Le photovoltaïque sera probablement l’un des premiers chantiers dans les cleantech du nouveau Président François Hollande. En pleine tourmente après des arbitrages politiques douloureux, la filière solaire a un peu plus le sourire même si les entreprises, prudentes, ne sautent pas pour autant au plafond, espérant surtout une sortie de crise. À quels changements s’attendre sur le plan réglementaire ? Révolution profonde ou simple évolution du schéma actuel ?

Face à ce “Président normal”, la filière souhaite surtout avoir une “énergie solaire normale”. Rencontres avec des dirigeants à l’occasion de la 5e édition des Journées européennes du solaire, organisées par le syndicat professionnel Enerplan à Marseille, où était présenté le MS Tûranor de PlanetSolar, le catamaran propulsé par 120 kW de modules photovoltaïques SunPower (groupe Total) qui vient de boucler le premier tour du monde à l’énergie solaire.

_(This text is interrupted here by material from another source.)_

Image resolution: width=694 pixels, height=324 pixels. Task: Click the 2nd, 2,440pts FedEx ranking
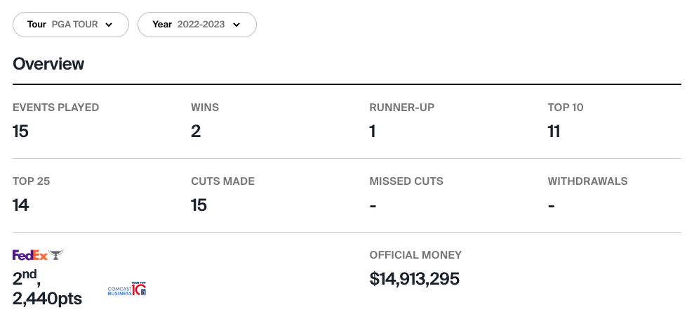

La fin de la traversée du désert ?

“Pendant que ce bateau solaire engageait une traversée des océans, la filière photovoltaïque française a fait la traversée du désert”, dénonce Thierry Mueth, président d’Enerplan, qui souhaite un redémarrage rapide du marché solaire. Mais la filière veut éviter le faux départ politique, et pousse quelques mesures simples.

L’espoir est de mise : “Je peux vous dire que nous n’attendrons pas l’été 2013 pour réinstaurer un cadre réglementaire stable, visible et incitatif pour l’ensemble des filières (photovoltaïque, éolienne, etc.). Tous les acteurs le réclament. Il y a énormément d’emplois en jeu. Mais il ne s’agit pas de grever les finances de l’Etat”, a déclaré Marie-Hélène Aubert, à la tête du pôle “Environnement, développement durable et énergie” dans l’équipe de campagne de François Hollande, dans le quotidien Le Monde du 8 mai.

Pas de révolution espérée

Mais la filière ne semble pas s’attendre à une grande révolution : «Il y a des contraintes légitimes au niveau macroéconomique, donc il n’y aura probablement pas de changements en profondeur de la réglementation. Plutôt une amélioration du schéma existant», estime Jean–Marc Auffret, directeur des ventes de Bosch Solar France.

Même constant chez TCE solar, une PME du bâtiment spécialiste du solaire. Mais son dirigeant Germain Gouranton s’alarme : «Le temps politique et le temps économique sont très différents, attention ! Si nous devons nous engager dans un cadre renouvelé, c’est maintenant.” Une mise en garde qui sonne comme une référence au slogan de campagne du candidat socialiste (Le changement, c’est maintenant). “Je crains que le monde politique ne prenne pas la mesure de l’urgence de la préservation des emplois de la filière, et des qualités techniques de ces emplois. Une PME ne peut pas attendre. Les entreprises de taille intermédiaire de demain se jouent maintenant”, poursuit-il.

Des règles de bon sens…

Faute de rupture attendue, quels sont les changements envisageables ? Les “Etats Généraux du solaire” de l’automne dernier, auxquels a participé Enerplan, ont montré les pistes possibles, notamment sur le soutien financier au marché (via la CSPE – la contribution au service public de l’électricité).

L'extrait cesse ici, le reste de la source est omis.